Garage-saleing is another means of stretching those meagre dollars. I have a cousin who plots out her driving route for every Saturday morning between April and September. It's her version of power-shopping at Short Pump or Potomac Mills, and, with 3 young kids in the house, it's even cheaper than Wal-Mart. She has patience, that one: I've known her to wait 8 weeks to find a decent vacuum cleaner.

I have an uncle who has lived here occasionally and was homeless in Charlottesville. He moved back to Michigan a couple of years ago and is doing better. My half-sister became another addict lost in, and eventually dropped out of, the system when I was just a child. She died in Richmond in 1980. I'm too familiar with how the government treats such people.

In 1993, I answered my father's phone and got an earful from the "Friend of the Court" who insisted upon backpayments and hospital care on my above-mentioned sister's behalf. I replied that she had died 13 years ago at the age of 21 and was obviously owed no monies, and, therefore, I wanted the name, address and phone number of my governmental "Friend" who was willing to threaten a court hearing for her continued support so that I could countersue for every penny they had taken from my father since 1980.

Needless to say, my father was on the lower end of the income scale, though not actually at poverty level.

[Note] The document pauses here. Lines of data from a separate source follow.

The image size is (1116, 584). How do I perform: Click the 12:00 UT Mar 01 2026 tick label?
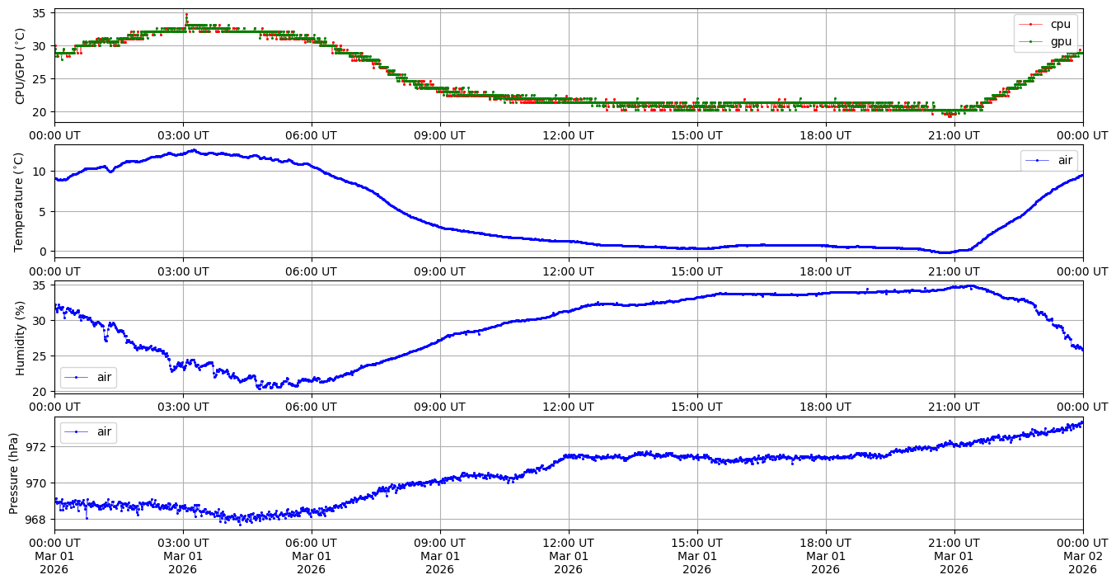568,556
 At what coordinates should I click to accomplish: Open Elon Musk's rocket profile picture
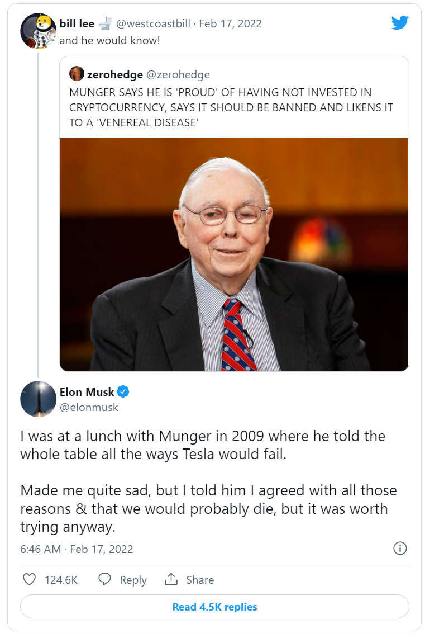(x=38, y=399)
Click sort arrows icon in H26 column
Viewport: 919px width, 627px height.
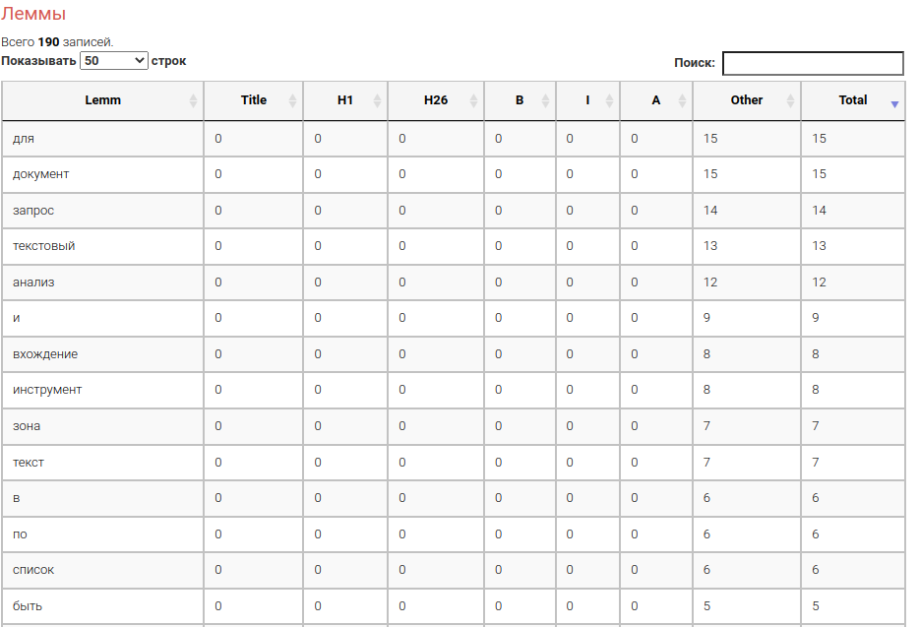473,100
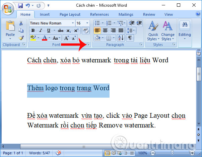Open the font size dropdown
Screen dimensions: 202x157
87,23
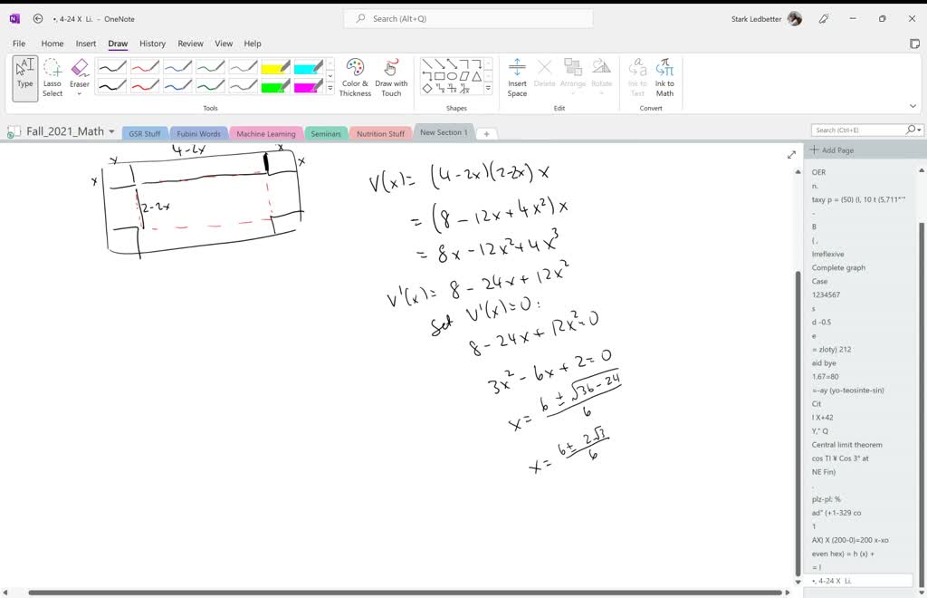Expand the pen gallery with its chevron

pos(330,88)
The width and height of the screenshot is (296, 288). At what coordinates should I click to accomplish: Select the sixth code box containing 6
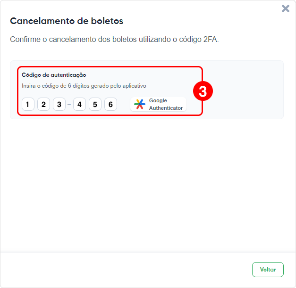tap(110, 104)
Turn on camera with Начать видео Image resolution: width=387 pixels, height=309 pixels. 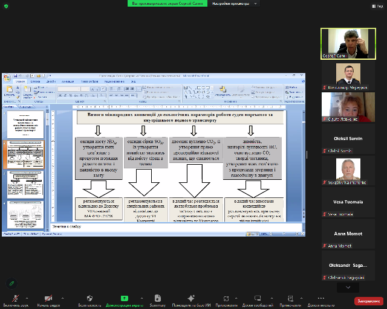click(x=50, y=298)
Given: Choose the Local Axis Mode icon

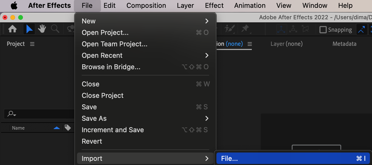Looking at the screenshot, I should click(x=281, y=29).
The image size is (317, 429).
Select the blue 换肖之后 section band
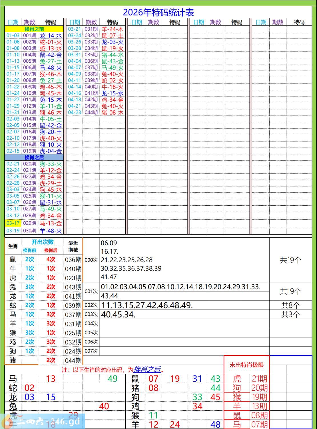coord(34,157)
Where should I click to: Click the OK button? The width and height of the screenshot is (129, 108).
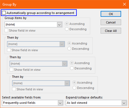(111, 14)
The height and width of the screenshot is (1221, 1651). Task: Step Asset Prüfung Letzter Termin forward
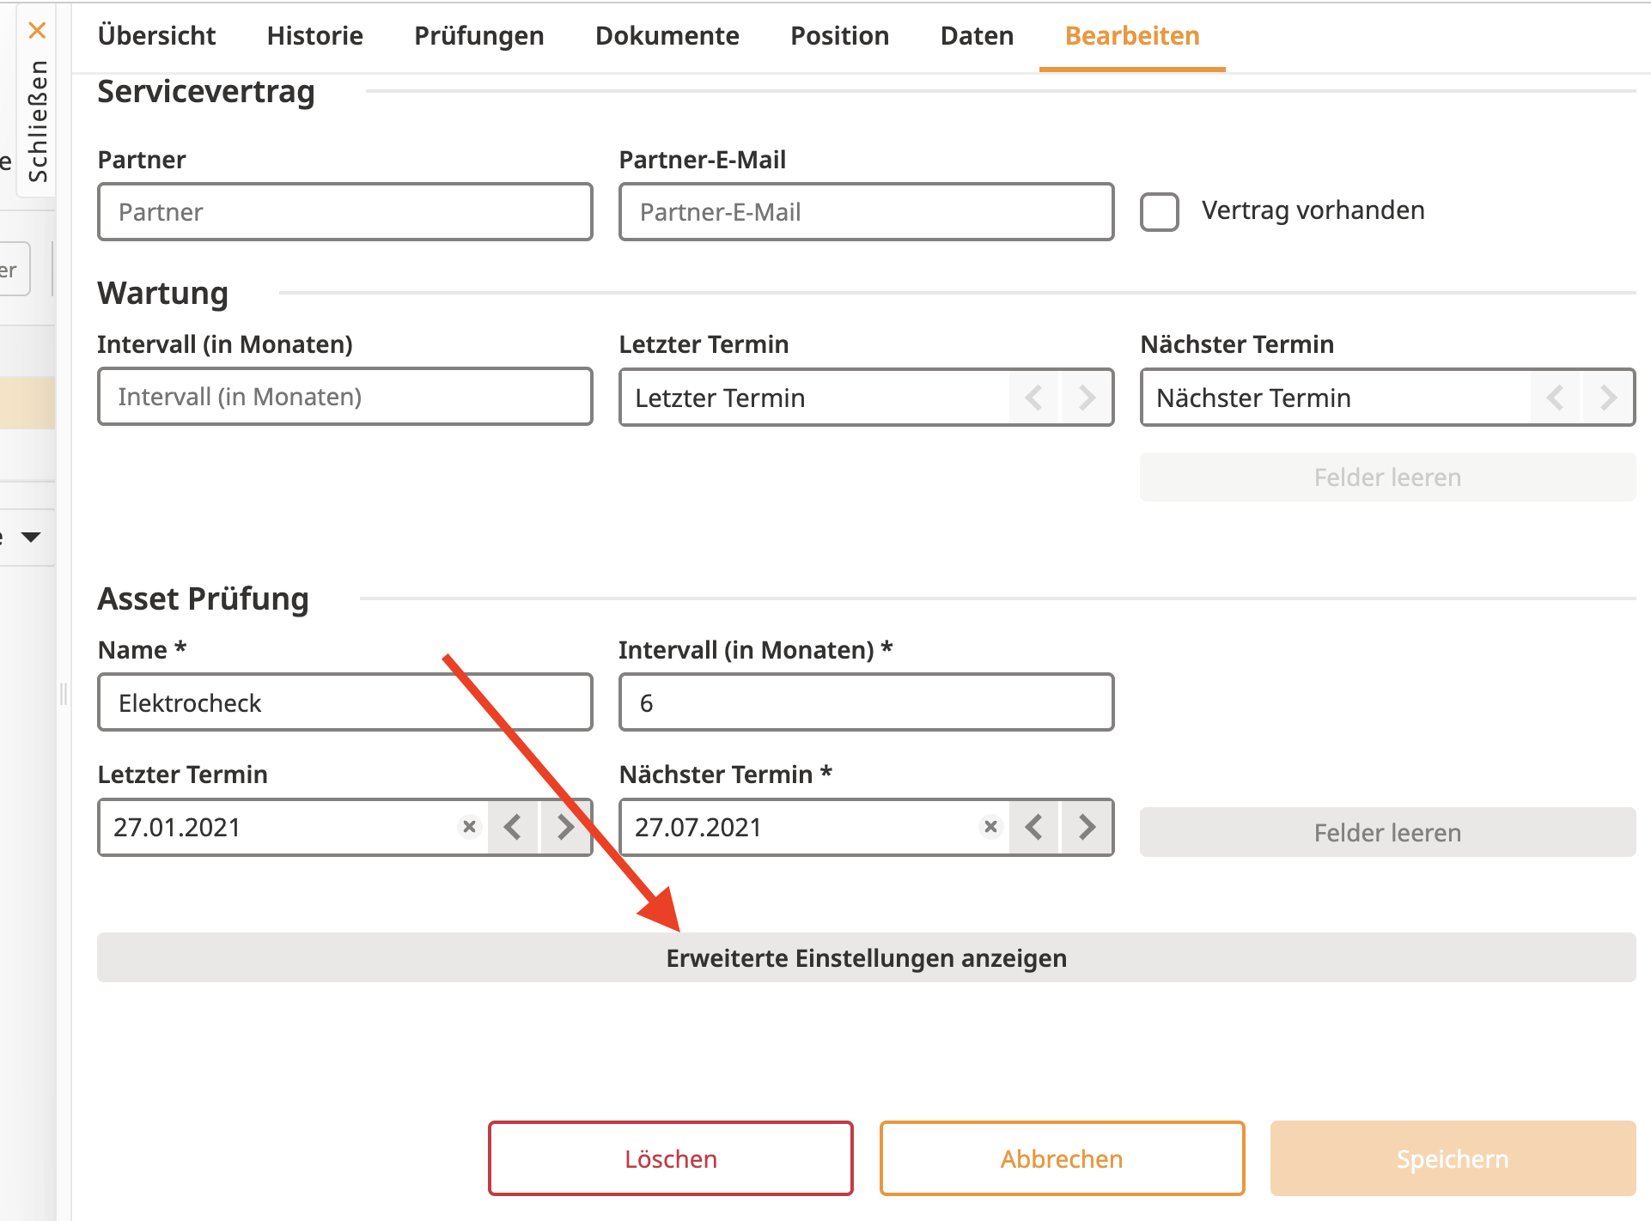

I don't think they would have tried that with someone of means, because means = confidence and ability to stand up to the system. They backed off immediately after that phone visit. Dad never let me instigate an official investigation or serve documents on them.

I've never been poor myself, at least by definition, but I know extremes of poverty through the lives of friends and relatives who have had their dreams and lifestyles demolished by early marriages gone bad, layoffs for outsourced factory work, undereducation, and the resultant spiraling depression and the addictions and behaviors that chronic poverty leads to.

Poverty is more than a condition--it becomes a mindset, one that it is to the wealthy's advantage to incubate and nurture, because it provides them with a steady supply of needy serfs, a near 100% return of those serfs' paychecks, and lots of governmental dollars to boot.